MPs to investigate Russian money-laundering

The Treasury Committee is to investigate the extent and impact of economic crime in the UK, including claims that Russians are using the property market to launder “dirty money”.

The Treasury Committee is to investigate the extent and impact of economic crime in the UK, including claims that Russians are using the property market to launder “dirty money”.


The influential House of Commons committee has issued a call for evidence about the scale of money laundering and terrorist financing, and the effectiveness of the current legislative and regulatory infrastructure.


It is also interested in the effect of economic crime on consumers and wants information on the size of the problem, including emerging trends, and what UK institutions are doing to help protect consumers.


“Given the threats that face the UK, the effectiveness of the regimes that we use to protect our financial system from misuse have never been more important,” said Nicky Morgan, chair of the committee.


“It has been claimed that the UK, particularly the London property market, is becoming a destination of choice to launder the proceeds of overseas crime and corruption – so-called ‘dirty money’. One estimate suggests that up to £4.4bn worth of UK properties may have been bought with suspicious wealth.


“As part of our inquiry, the Treasury Committee will examine the UK’s role in international efforts to tackle money laundering and terrorist financing and implement sanctions.”


Last week, anti-corruption campaigner Transparency International called on the UK to end its role as a safe haven for corrupt money from Russia.


In a blog for the charity, research officer Ben Cowdock accused the UK of providing corrupt individuals and repressive regimes with both a safe haven and a place to hide their wealth.


“While clearly not all wealthy Russians in the UK have grown rich by corruption, over the last decade or so, kleptrocrats from Russia have continued to launder unfathomably large sums through the UK – money that has been plundered from state coffers and solicited in bribes,” he said.

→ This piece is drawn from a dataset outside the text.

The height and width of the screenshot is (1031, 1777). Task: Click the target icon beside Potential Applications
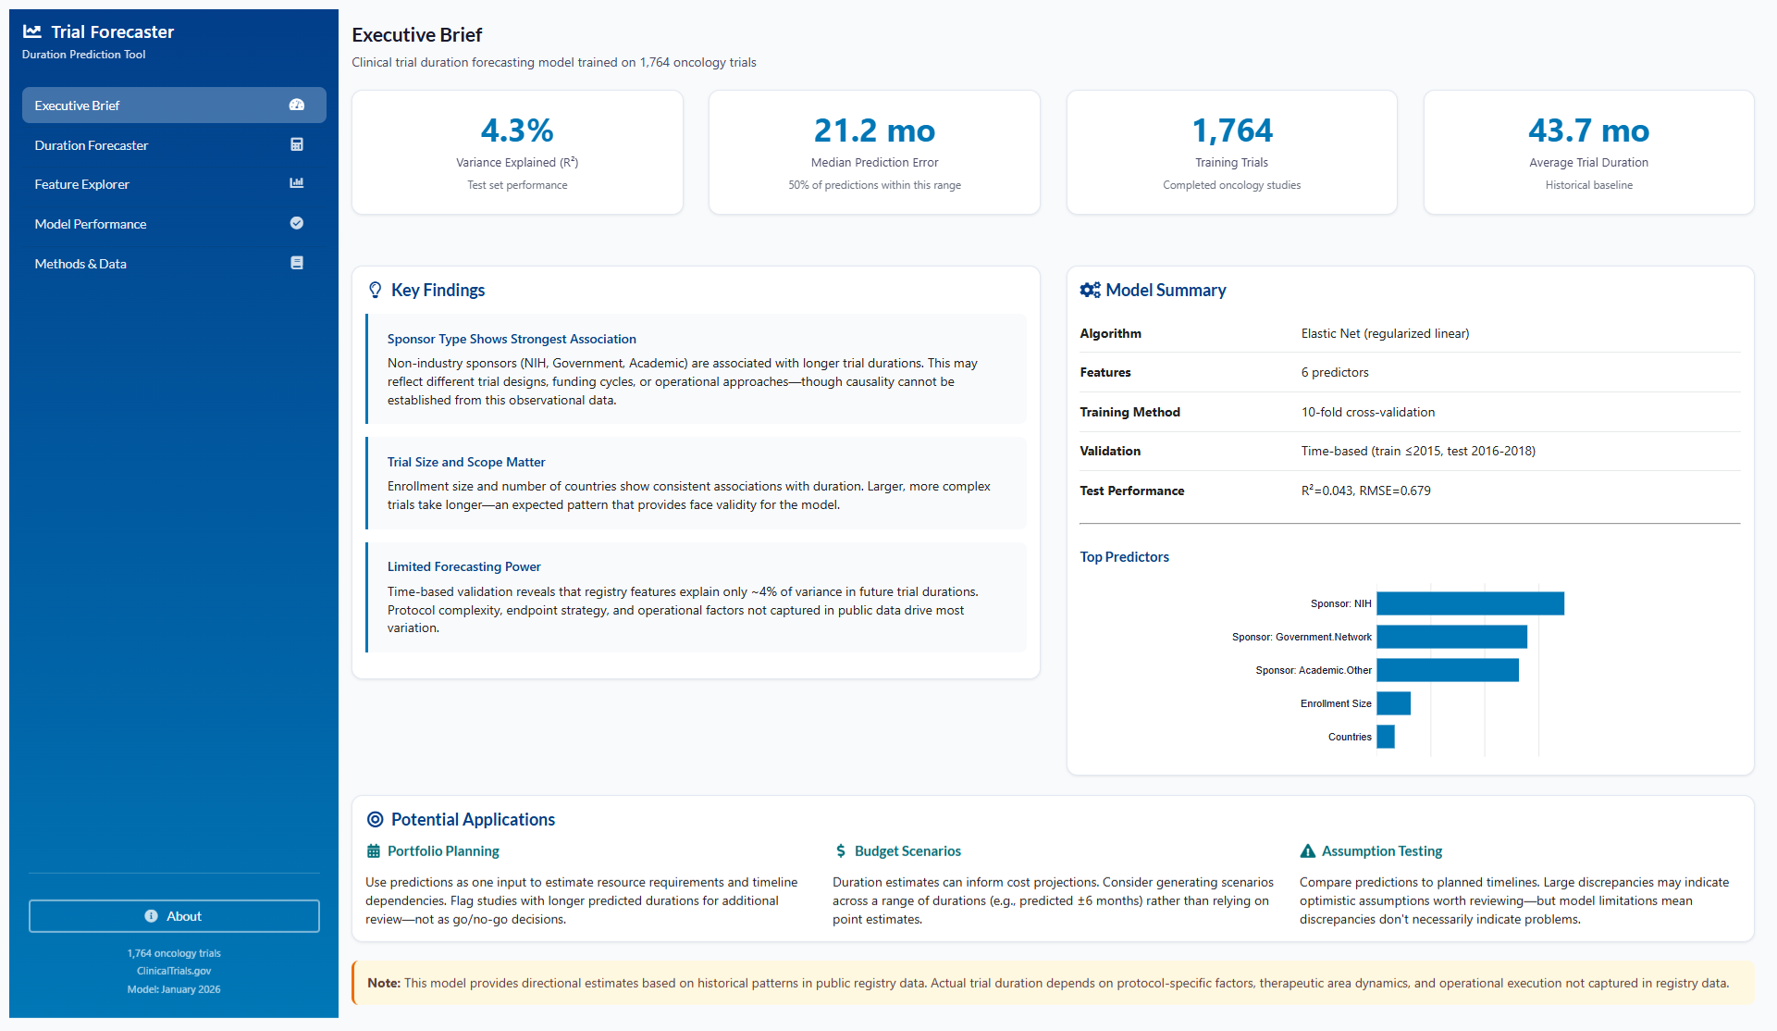(x=375, y=820)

“Far from trying to stop this looting, some of the UK’s network of professional enablers have actually provided a helping hand. Our businesses and lax company law have allowed this money to be stolen, our banks process these payments, our property market provides an attractive investment opportunity for these funds, and the financial secrecy available in our Overseas Territories and Crown Dependencies helps hide the paper trail.”


It is difficult to assess exactly how much money laundering is going on in the UK but the National Crime Agency believes that many hundreds of billions of pounds of international criminal money is laundered through UK banks, including their subsidiaries, each year.


It estimates that the cost of money laundering to the UK is £24bn a year, a level that it views as a strategic threat to the UK’s economy and reputation.


The Treasury Committee is also concerned about the level of fraud and scamming that consumers face, which it says is likely to increase as online banking and payments become more prevalent.


“The Office for National Statistics has estimated that there were 3.2 million fraud incidents for the year ending September 2017,” Morgan added. “As millions of customers are exposed to the risk of economic crime, we’ll scrutinise the response of the Treasury, its associated bodies and the regulators, and explore the role that consumer education can play.”